A Book Excerpt
The demons got to me again.
I saw it coming but I couldn't stop it this time. Depression set in and it set in strong.
This last month was bad enough that I finally got myself to the point that I knew I needed help. Of course, I didn't actually go get the help right away.
No I waited until I was tearing down the backyard pool and accidentally gave myself a really big gash on a rusted out piece of metal that required medical bandaging and a tetanus shot. While he was cleaning the wound I decided to ask in a nonchalant way about once again prescribing me some depression medication.
Doctor: Have you considered harming yourself?
Me: I swear this cut on my arm was an accident!
Doctor: But you have considered it?
Me: Well, kind of, yeah. But this here on my arm really was an accident!
I am very thankful my doctor believed me that I needed help, and that the cut on my arm really was from tearing down the pool. He not only gave me a prescription, but he called the pharmacist personally to be sure I would be able to afford the medication since I don't have health insurance.

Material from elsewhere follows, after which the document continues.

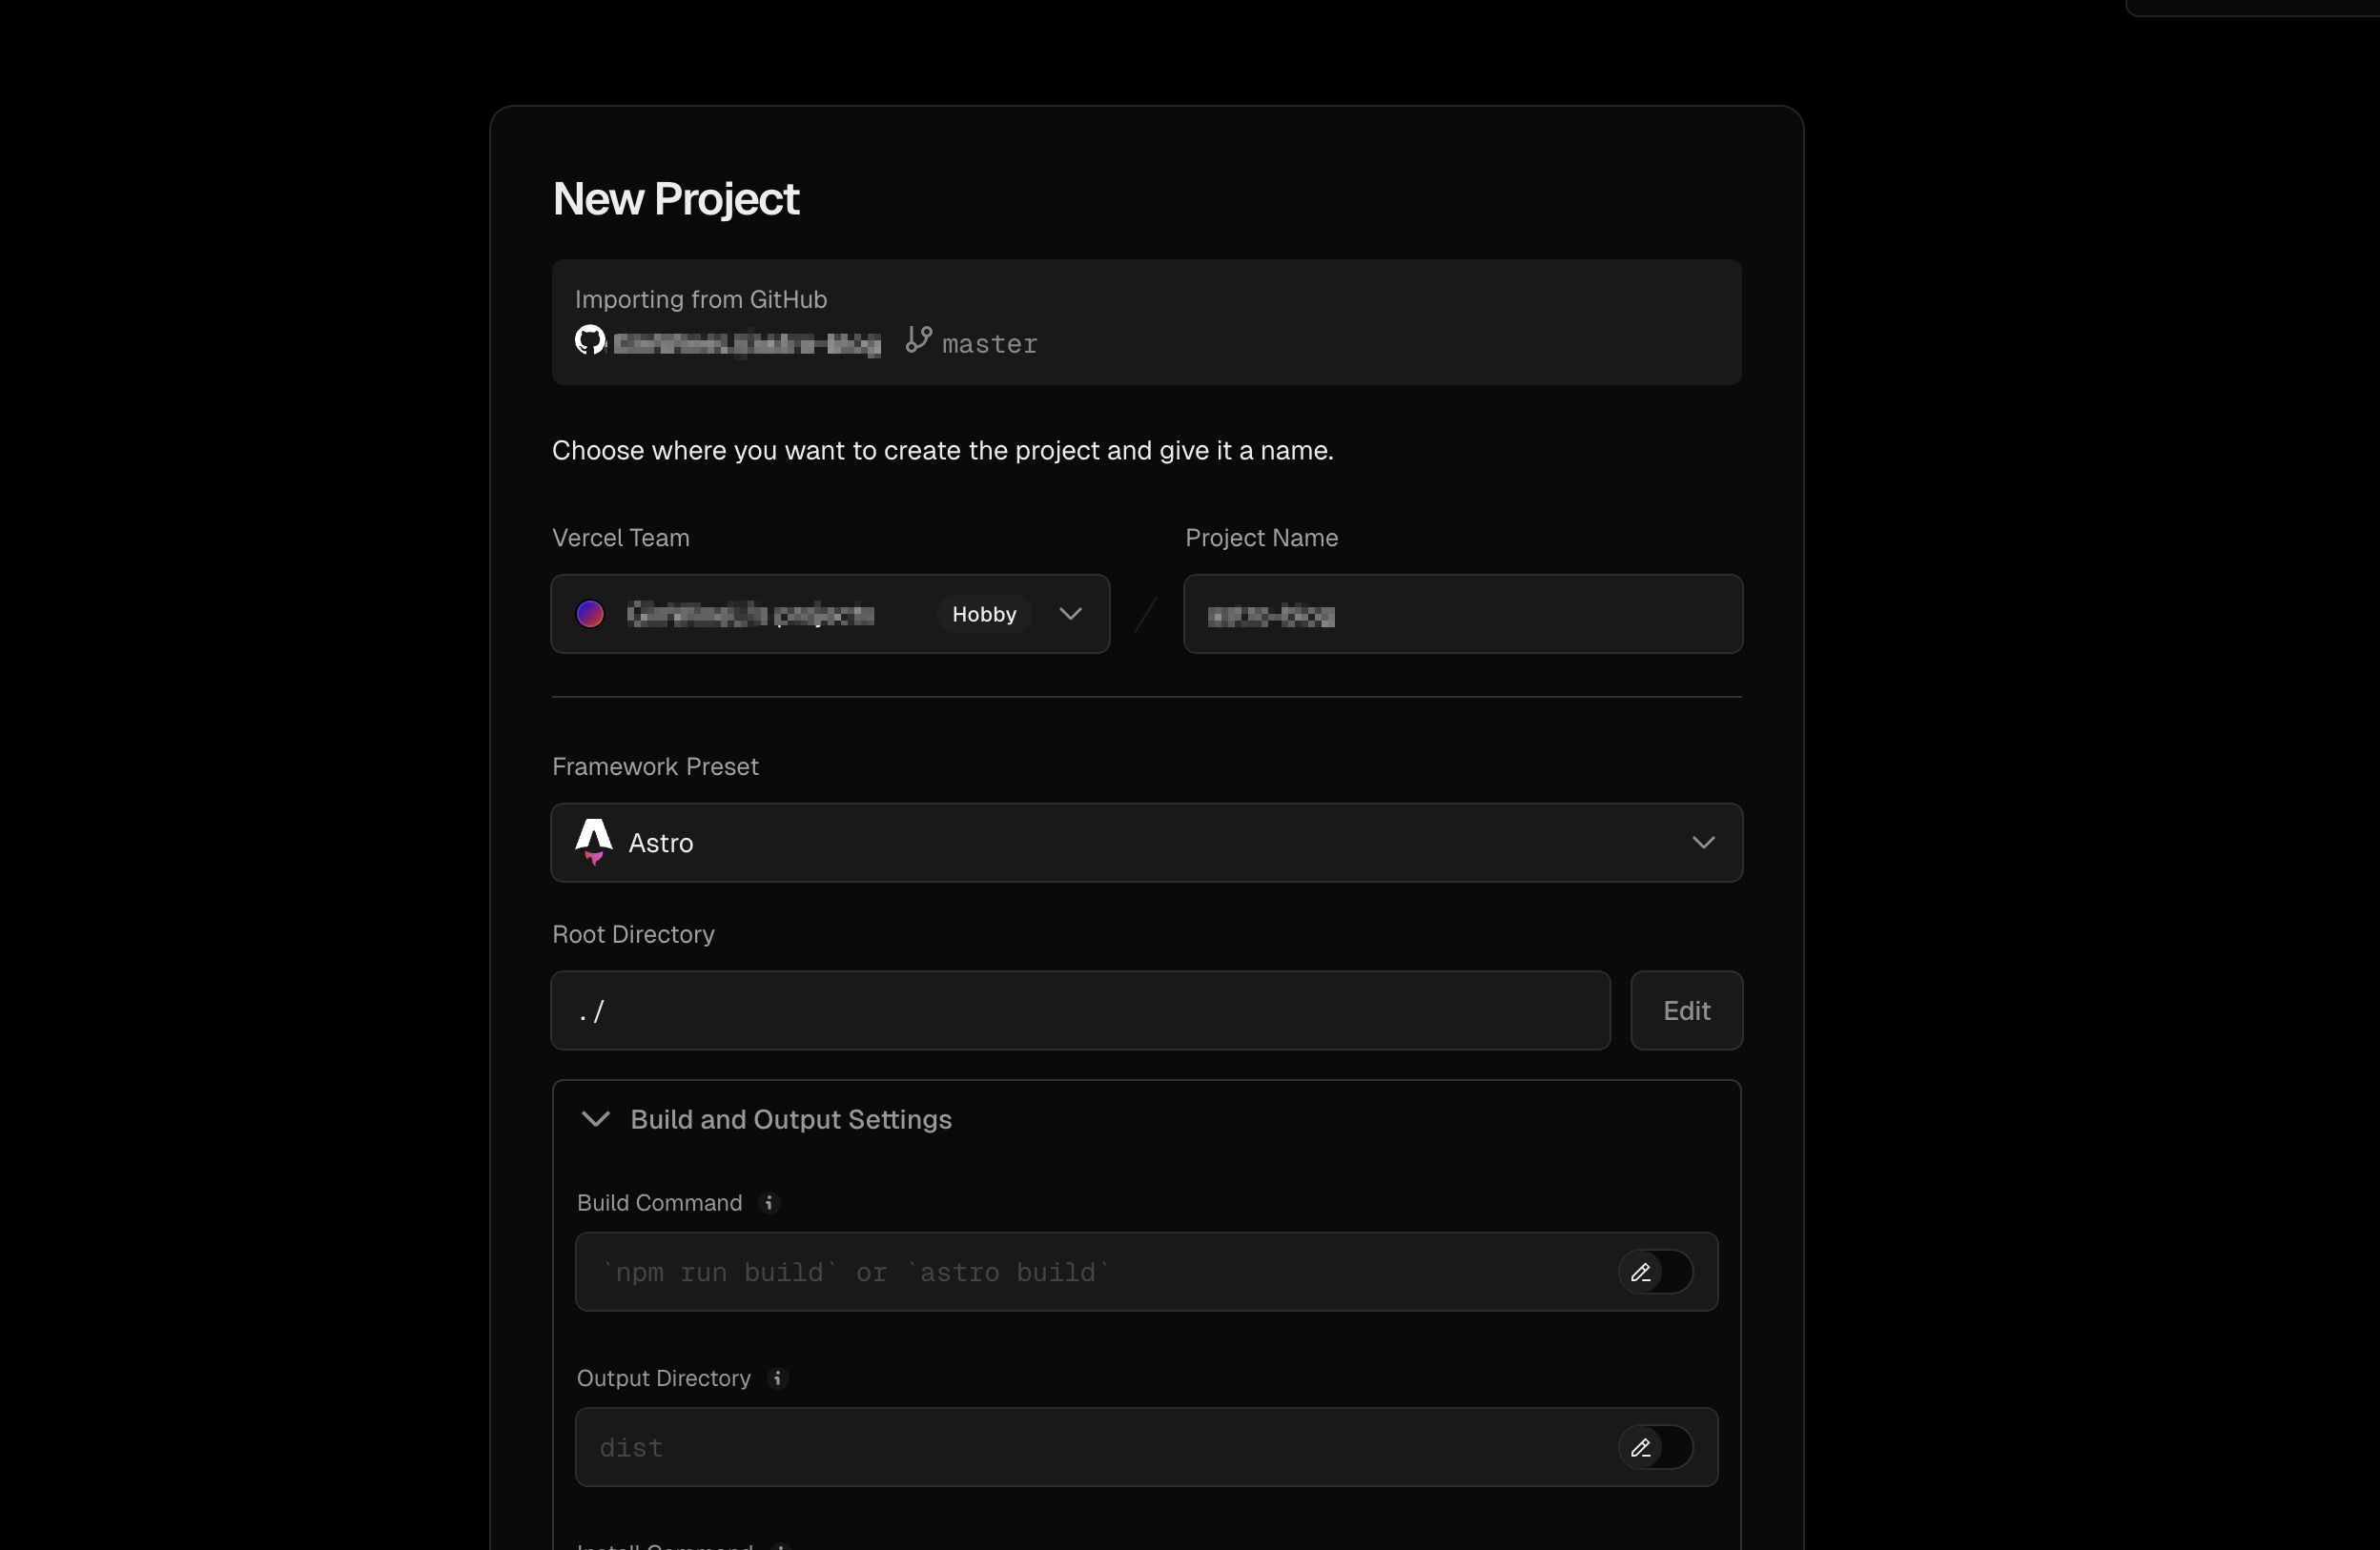Collapse the Build and Output Settings chevron
The width and height of the screenshot is (2380, 1550).
pyautogui.click(x=596, y=1119)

Step one - I finally asked for help. Step two - he listened. Step three - I helped myself and began taking the medication.
Today is the first day I can really feel a difference. The heaviness is gone.
I am not ashamed to admit that the chemicals in my brain are out of whack right now and I need some help regulating them. I no longer think this makes me a bad yogi or a bad mommy.
I talk quite a bit in my book about depression in women. I'm sharing an excerpt here with you as a reminder that if you too are suffering with depression, you are not alone. It's also a good reminder for me as well.
An excerpt from Creating A Joyful Life: The Lessons I Learned From Yoga & My Mom
Chapter 1: I'm Not The Crazy One! Am I?
Meditation vs. Medication
Good yogis don’t get depressed. Good yogis don’t need medication. Medication is for the weak.
I believed those lies and it almost destroyed me.
During the immediate aftermath of my husband walking out on our family, I fell apart. I couldn’t function in simple day-to-day tasks. Eating was impossible. Sleep didn’t happen. I couldn’t stop crying. It all came to a head one afternoon in the backyard with Kid 1 and his teenage buddy as witnesses.
For some reason I decided I had to mow the backyard and it had to be done at that exact moment despite my lack of sleep, energy and mental capacity. Except the mower wouldn’t work.
Kid 1 tried to help me get it started, but I was so far gone from rational thinking all I could do was huddle under a tree to cry and scream. Without me realizing it, my son’s friend went inside the house and called his mom.
“Ms. Jen needs help.”
As Christy walked around to the back of my house I saw her and began lashing out at her, too. She stood there calmly and listened to me, and then she hugged me. I fell against her and sobbed on her shoulder for I don’t know how long.
She led me over to a chair and we sat and talked. When she first suggested I might need to see a doctor I once again got angry. Eventually I exhausted my screaming and my tears and she sat with me while I called the doctor and scheduled an immediate appointment.
I found a counselor who diagnosed me with PTSD, Post Traumatic Stress Disorder. Again, I lashed out at her and told her that was a bit extreme. I’m not a soldier on a battlefield.
She helped me see, though, that trauma is trauma and my body’s physiology was reacting to a trauma. My body didn’t know the difference between a battlefield attack and an attack on my marriage, my family and my life.
I accepted and began taking antidepressants that my doctor prescribed. The medication helped me begin to function in a way that allowed me to face my situation in a slightly more rational and slightly more calm way.
The antidepressants were a short-term solution to allow me to make long-term decisions.
Entire libraries are full of writings on depression, it’s causes and treatments. I’m not qualified to diagnose or discuss whether medication is the right solution for you. I can only speak from my own experience.
I do want you to understand though, that if you or your doctor feel you need help, take it. Don’t let pride, ego or ignorance stand in the way of becoming the woman you are destined to be. Too much is at stake for you to stifle yourself.